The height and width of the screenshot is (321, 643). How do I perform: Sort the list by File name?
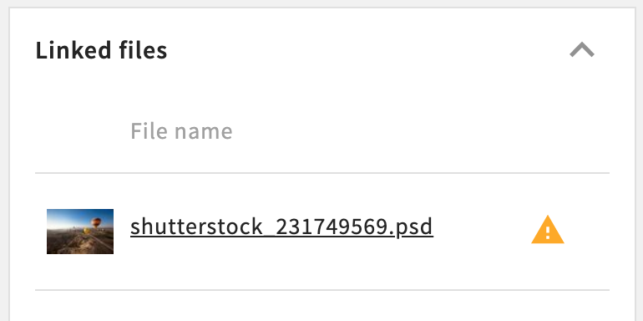pos(181,131)
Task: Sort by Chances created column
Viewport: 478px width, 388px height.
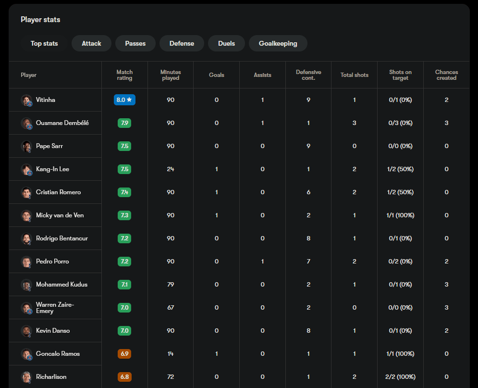Action: [446, 75]
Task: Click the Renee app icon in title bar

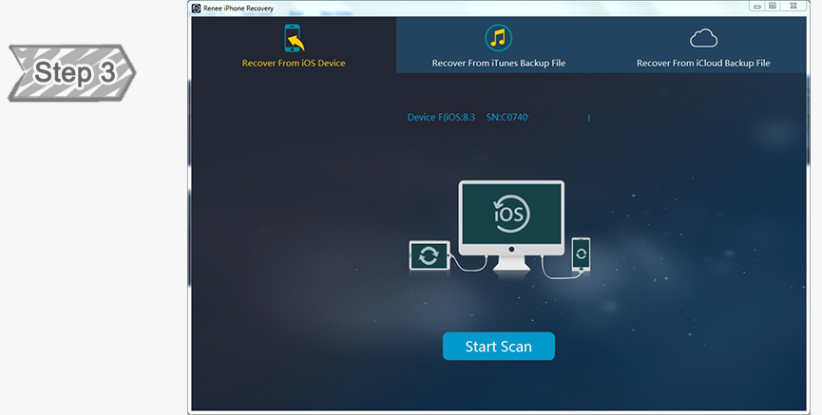Action: (196, 8)
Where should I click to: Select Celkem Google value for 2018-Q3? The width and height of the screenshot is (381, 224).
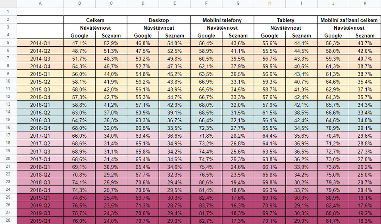tap(79, 182)
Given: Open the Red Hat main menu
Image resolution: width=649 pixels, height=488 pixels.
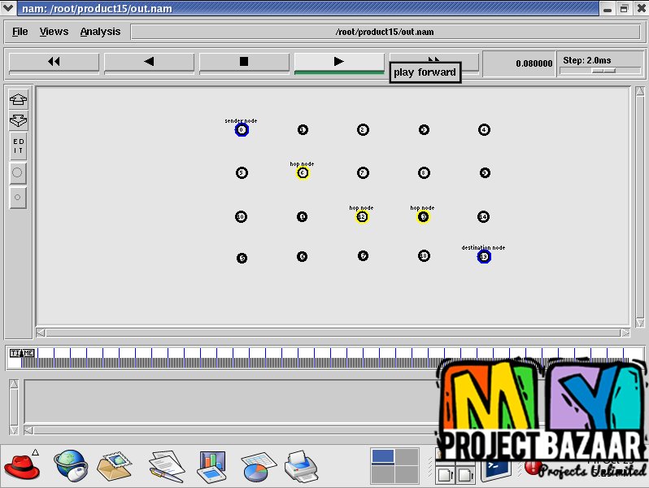Looking at the screenshot, I should (x=21, y=465).
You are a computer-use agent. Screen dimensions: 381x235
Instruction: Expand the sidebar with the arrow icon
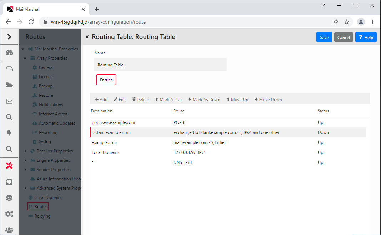[9, 36]
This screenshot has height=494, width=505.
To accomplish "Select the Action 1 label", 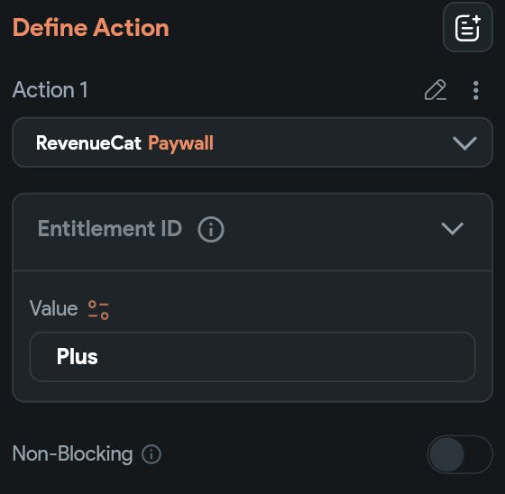I will tap(50, 90).
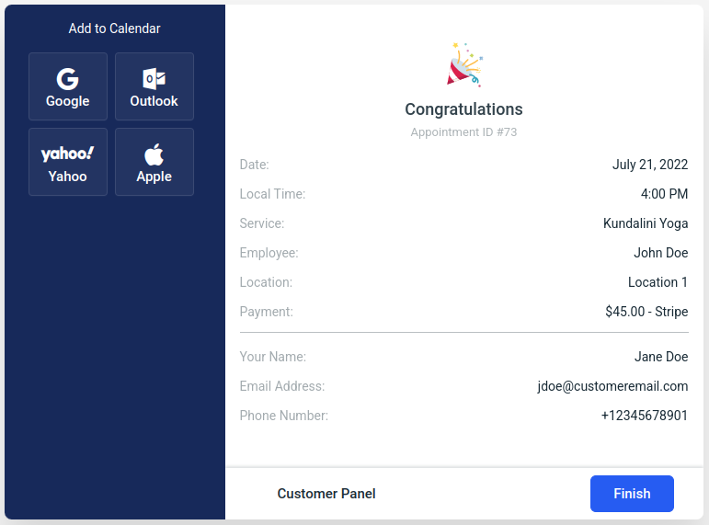Add appointment to Google calendar
The height and width of the screenshot is (525, 709).
pos(68,86)
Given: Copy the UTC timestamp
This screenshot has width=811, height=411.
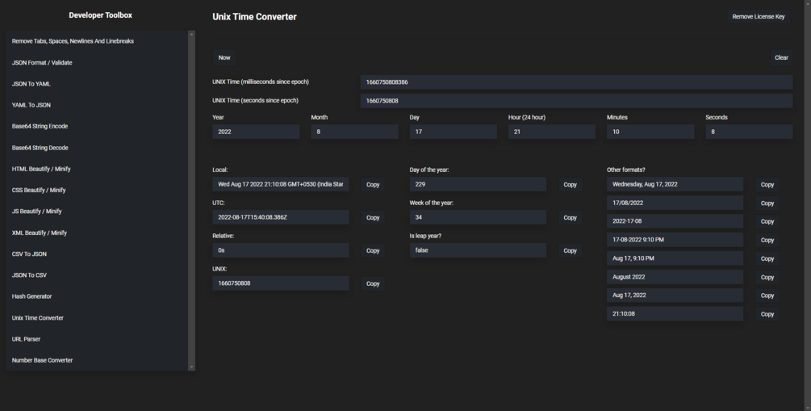Looking at the screenshot, I should click(373, 218).
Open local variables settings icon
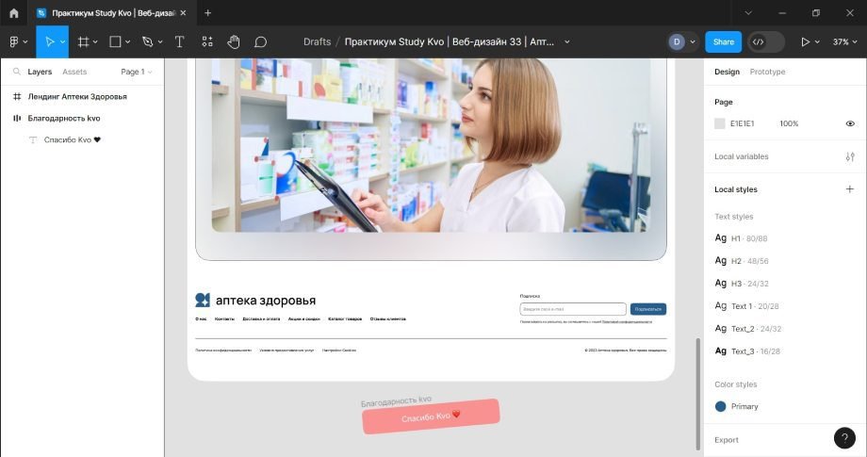 pyautogui.click(x=850, y=156)
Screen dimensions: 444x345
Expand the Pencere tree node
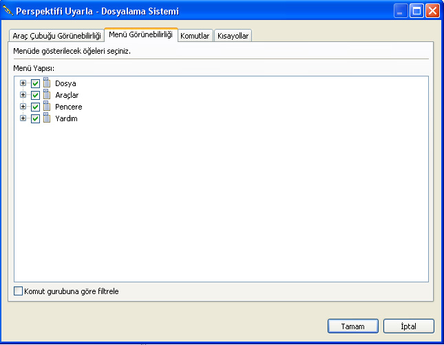point(23,107)
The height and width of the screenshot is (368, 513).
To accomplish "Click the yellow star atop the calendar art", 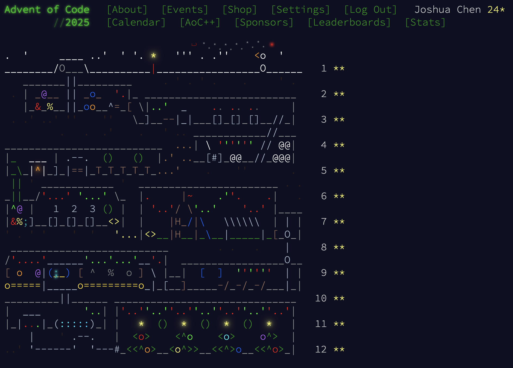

::::

Wherever "Given" appears in the listing, report the line it is on.

→ Response:
Given: Open the Red Hat main menu
Given: Copy the UTC timestamp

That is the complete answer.